ARTICLE >>
________________________________________

Darick Hall notched his third career base hit — another homer — as the Phillies rallied from a 3-0 hole. Mickey Moniak started a rally with an RBI double, and the bullpen held on with a lead in hand.

Mickey Moniak hits an RBI double against the Cardinals in the fifth inning to drive in the Phillies' first run of the game.
Mickey Moniak hits an RBI double against the Cardinals in the fifth inning to drive in the Phillies' first run of the game.Read moreSTEVEN M. FALK / Staff Photographer

Score one for the Phillies’ farm system.

The bullpen, too.

For good reason, there haven’t been two more frequently criticized areas of the organization over the last several years. Yet here they were Friday night — recent call-ups Mickey Moniak and Darick Hall and five relief pitchers — carrying the Phillies to an uplifting 5-3 victory in the opener of a pivotal series with the St. Louis Cardinals.

Go figure.

Moniak kickstarted the Phillies’ comeback from a 3-0 deficit with an RBI double — off a curveball, no less — in the fifth inning. But it was Hall who cracked the go-ahead home run in the sixth and became only the third player ever to homer for his first three major league hits.

» READ MORE: Phillies’ Darick Hall basking in glow of hitting three homers for his first MLB hits

“Long Ball Hall?” Moniak said, spilling the beans on the nickname given to Hall at triple-A Lehigh Valley. “I’ve seen it since low A. I’ve seen it since 2017. No surprise to me. But I’m glad that everyone gets to see it on a national level now.”

The Phillies called up Hall this week, even though he wasn’t on the 40-man roster, because they wanted extra left-handed power for a stretch of games against mostly right-handed starting pitchers. The 6-foot-4, 232-pound slugger fits that profile, with 118 homers in six minor league seasons.

Interim manager Rob Thomson put Hall into the cleanup spot of a batting order that will be missing injured Bryce Harper for at least six weeks, including a stretch of seven games in 10 days against the Cardinals, a chief adversary in the wild-card race. But Thomson also had simple instructions for the 26-year-old rookie.

“I said, ‘Don’t change your routine. Be nice and relaxed, do everything you did in Lehigh Valley, and just go out and play,’” Thomson said. “That’s what he’s doing. He’s having a lot of fun right now.”

________________________________________

MATERIAL SHOWN >>
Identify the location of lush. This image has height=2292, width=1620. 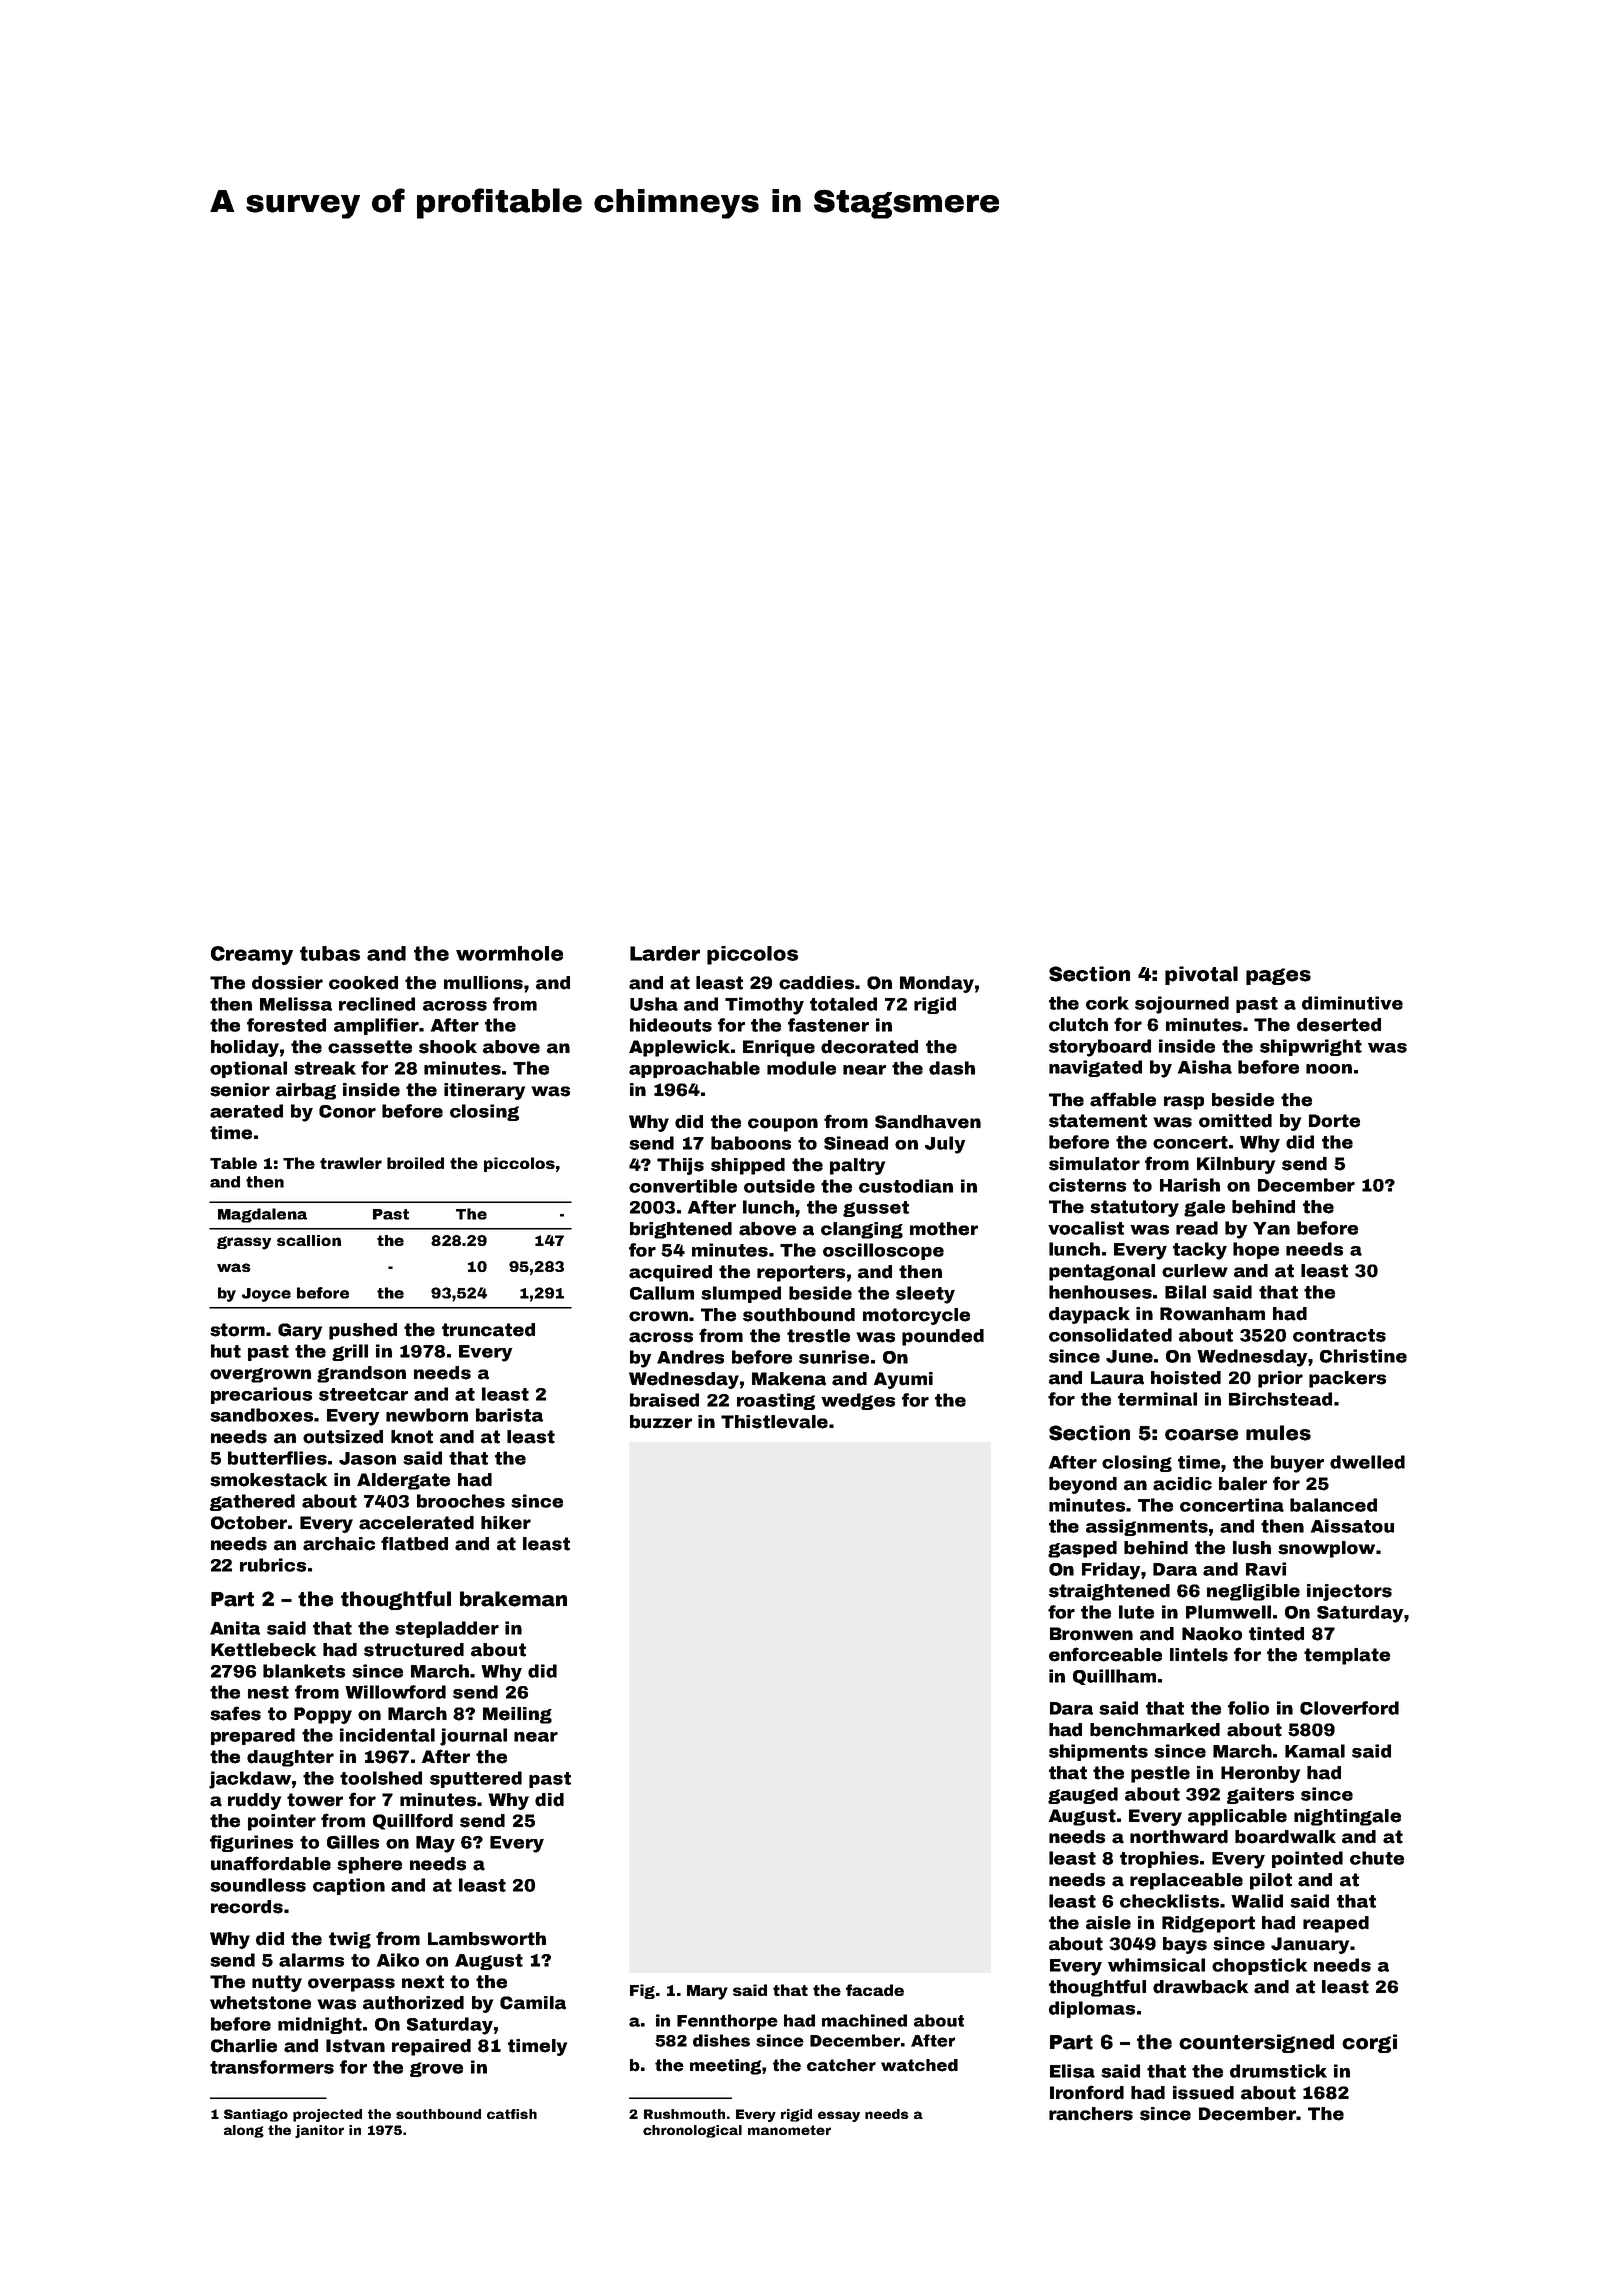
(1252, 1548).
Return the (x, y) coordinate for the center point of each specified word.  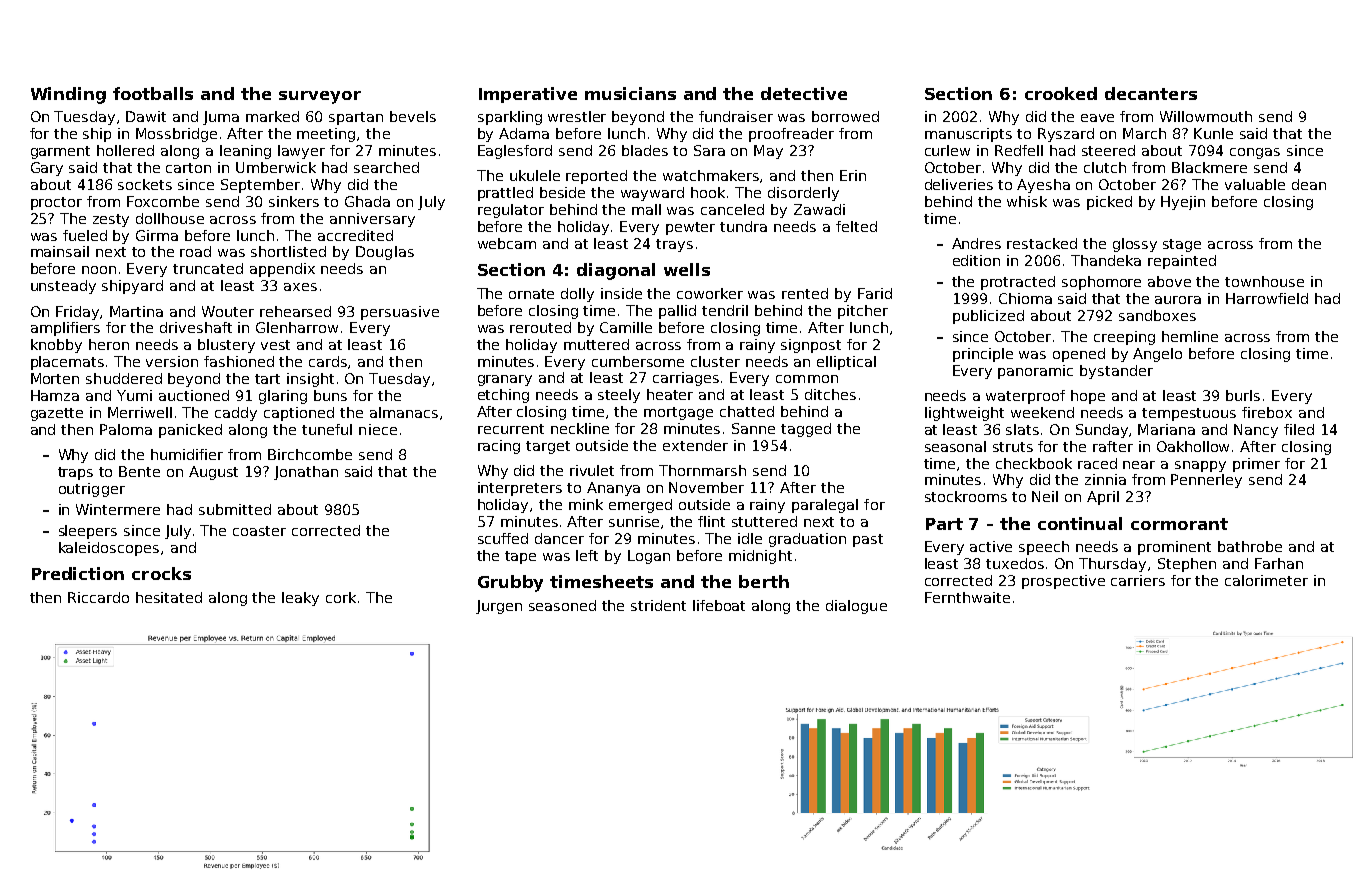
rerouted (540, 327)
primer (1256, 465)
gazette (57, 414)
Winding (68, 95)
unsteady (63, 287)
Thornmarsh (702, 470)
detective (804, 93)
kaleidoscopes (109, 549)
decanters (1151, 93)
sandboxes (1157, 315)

________________________________________

WORK TO DO >>
1) Rewrite the stretch of the Phillies article from "The bullpen, too." through "St. Louis Cardinals.", switching "relief pitchers" to "relievers".
2) Resume the Phillies game story from where it stops.

FINAL ANSWERS >>
1)
The bullpen, too.

For good reason, there haven’t been two more frequently criticized areas of the organization over the last several years. Yet here they were Friday night — recent call-ups Mickey Moniak and Darick Hall and five relievers — carrying the Phillies to an uplifting 5-3 victory in the opener of a pivotal series with the St. Louis Cardinals.

2)
Hall went deep twice in Thursday night’s rout of the Atlanta Braves, then hit a changeup from Cardinals starter Miles Mikolas into the right-field seats to break a 3-3 tie. Hall upstaged even Cardinals slugger Nolan Arenado, who hit for the cycle, and made himself the answer to a trivia question.

Name the only other Phillies player to homer for his first three major league hits: Ed Sanicki in 1949. It has happened only nine times overall in the expansion era (since 1961), most recently Pittsburgh’s Rodolfo Castro last season.

“To be able to come up and perform and be able to help the team is everything,” said Hall, taking a break from watching postgame fireworks with his wife, Ashley, and mom, Lynette Andrade. “Because that’s why you’re here. Winning games, that’s everything.”

» READ MORE: Mickey Moniak will get his best (and last?) chance to show the Phillies he belongs

Hall was in position to put the Phillies ahead in part because of Moniak. With Harper out, Thomson is giving the former No. 1 overall pick a run of playing time in center field. Thus far, Moniak has struggled, especially against breaking pitches. Unsurprisingly, he has seen a steady stream of curveballs.

With the Phillies trailing by three runs, Garrett Stubbs reached on an error, and Matt Vierling singled. Up stepped Moniak, who drove a curveball into the gap in right-center field.

It marked Moniak’s first hit off a curveball in the majors and his first extra-base hit of the season.

“I guess I can hit a breaking ball,” he said, laughing. “I’ve always been able to hit a breaking ball my whole career. I think the biggest thing is just relaxing, going out there playing my game, and having fun, man. Sometimes I tend to put a lot of pressure on myself, and today, I just took a step back and let things happen.”

Said Thomson: “You could see the blood come back in his face. He was trying to do too much.”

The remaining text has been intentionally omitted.